TARANTO – C’è chi vive a Oslo, chi a Helsinki, chi a Berlino. Musicisti che hanno scelto di costruire il proprio percorso artistico nei principali centri musicali europei ma che, ogni anno, tornano in riva allo Jonio per dare vita a un progetto che affonda le radici nel territorio e guarda oltre i confini nazionali.
È questa l’anima del Mediterraneo Chamber Music Festival, la rassegna dedicata alla musica da camera organizzata dall’Associazione Cultura Mediterranea con il patrocinio del Comune di Pulsano e la collaborazione dell’Accademia Musicale Mediterranea, dell’Associazione Musico Culturale Euterpe e di Mangrovie A.P.S. Tra i partner figurano anche Fazioli Pianoforti, con il supporto tecnico di Di Marco Pianoforti, e il FAI – Fondo per l’Ambiente Italiano.
Dopo il debutto dello scorso anno, il festival torna con una seconda edizione intitolata “Bridge”, un tema che richiama l’idea del ponte come collegamento tra realtà diverse: il Nord Europa e il Mediterraneo, culture differenti, artisti e pubblico.
Alla base dell’iniziativa c’è la visione del pianista Romolo Ludovico Lanza, direttore artistico della manifestazione, insieme a un gruppo di giovani professionisti che ha scelto di investire competenze ed energie per portare la grande musica nei luoghi storici del territorio jonico.
L’edizione 2026 è stata preceduta da due appuntamenti che hanno registrato il tutto esaurito: il lancio internazionale del 9 aprile a Oslo, nella storica Forstanderskapssalen, e la presentazione italiana del 24 maggio a Casa Viola – MUDIT di Taranto.
Dal 21 al 30 giugno il festival entrerà nel vivo con un programma che alternerà concerti, attività formative e momenti di incontro.

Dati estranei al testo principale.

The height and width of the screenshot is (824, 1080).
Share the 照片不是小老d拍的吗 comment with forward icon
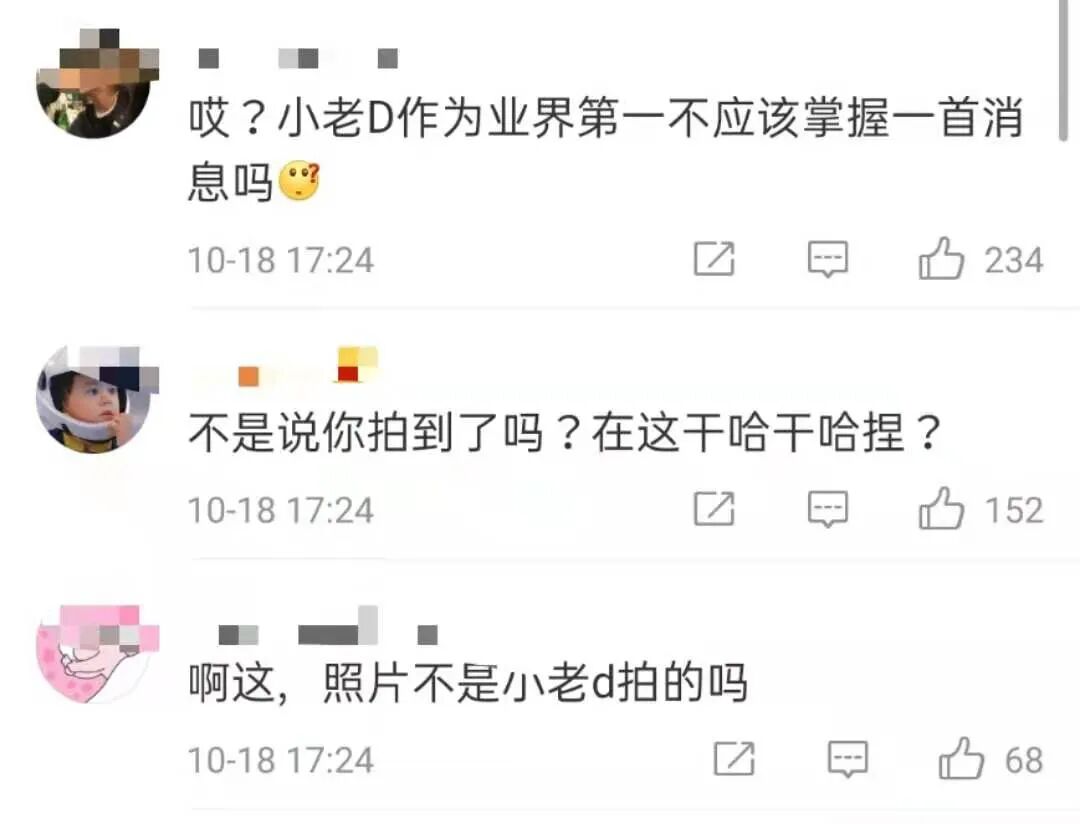[x=734, y=759]
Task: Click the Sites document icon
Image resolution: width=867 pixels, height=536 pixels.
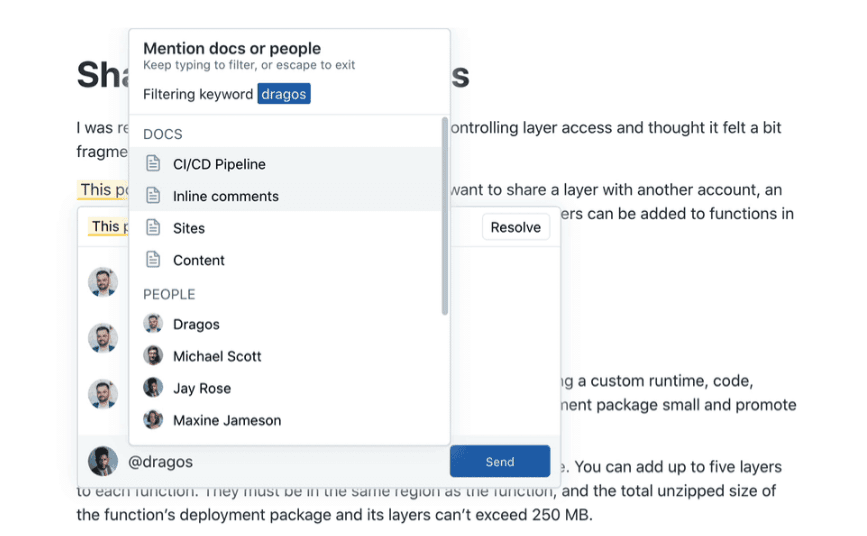Action: click(x=153, y=228)
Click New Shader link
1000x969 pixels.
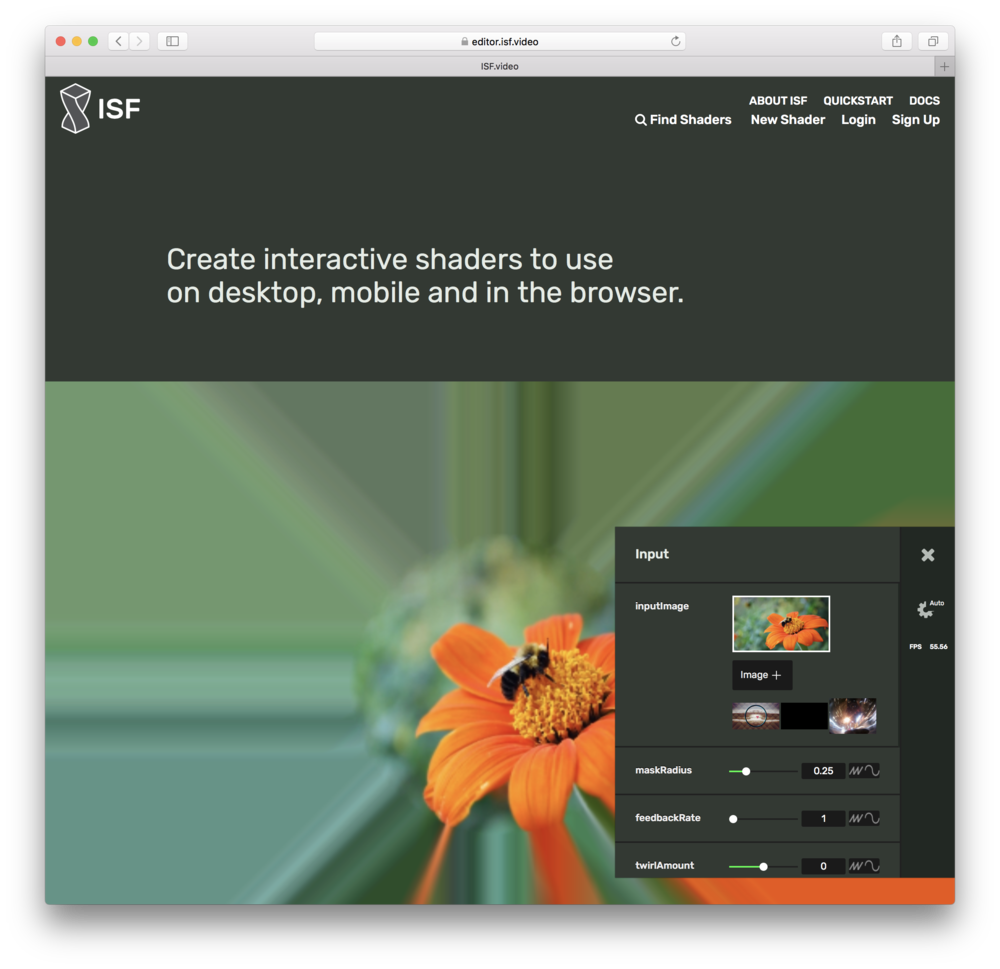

Sul palco si esibiranno artisti provenienti da diversi Paesi europei, tra nomi affermati e giovani interpreti in ascesa, tra cui Romolo Ludovico Lanza, Christopher Park, Ivan Rabaglia, Annariina Jokela, Andrea Scaffardi, Sofia Manvati, Joanna Hanhikoski, Frøydis Fegran Kopperud, Birk Landaas e Sigmund Skjeldrum Toppe.
L’inaugurazione è in programma il 21 giugno nel Chiostro del Convento dei Padri Riformati di Pulsano con “Suite Italienne”. Il 25 giugno il festival si sposterà a Taranto, negli spazi di Palazzo Pantaleo, per il concerto “L’Eco di Vienna”, dedicato alle musiche di Mozart e Brahms. La chiusura è prevista il 30 giugno, nuovamente a Pulsano, con un programma che comprenderà composizioni di Debussy e Beethoven.
Tra gli appuntamenti più attesi figura la giornata del 28 giugno alla Masseria Cappella di Martina Franca, che unirà momenti formativi e conviviali con open class, una conferenza dedicata alla liuteria, laboratori di pasta fresca, una cena di gala e l’esecuzione finale dell’Ottetto di Mendelssohn.
Spazio anche alle nuove generazioni con due serate gratuite, in programma il 24 e il 29 giugno nel Chiostro del Convento dei Padri Riformati di Pulsano. Gli eventi “Giovani dal Mondo Vol. 1” e “Giovani dal Mondo Vol. 2” vedranno protagonisti i giovani musicisti della Mediterraneo Academy, residenza artistica internazionale dedicata alla formazione e alla crescita dei talenti emergenti.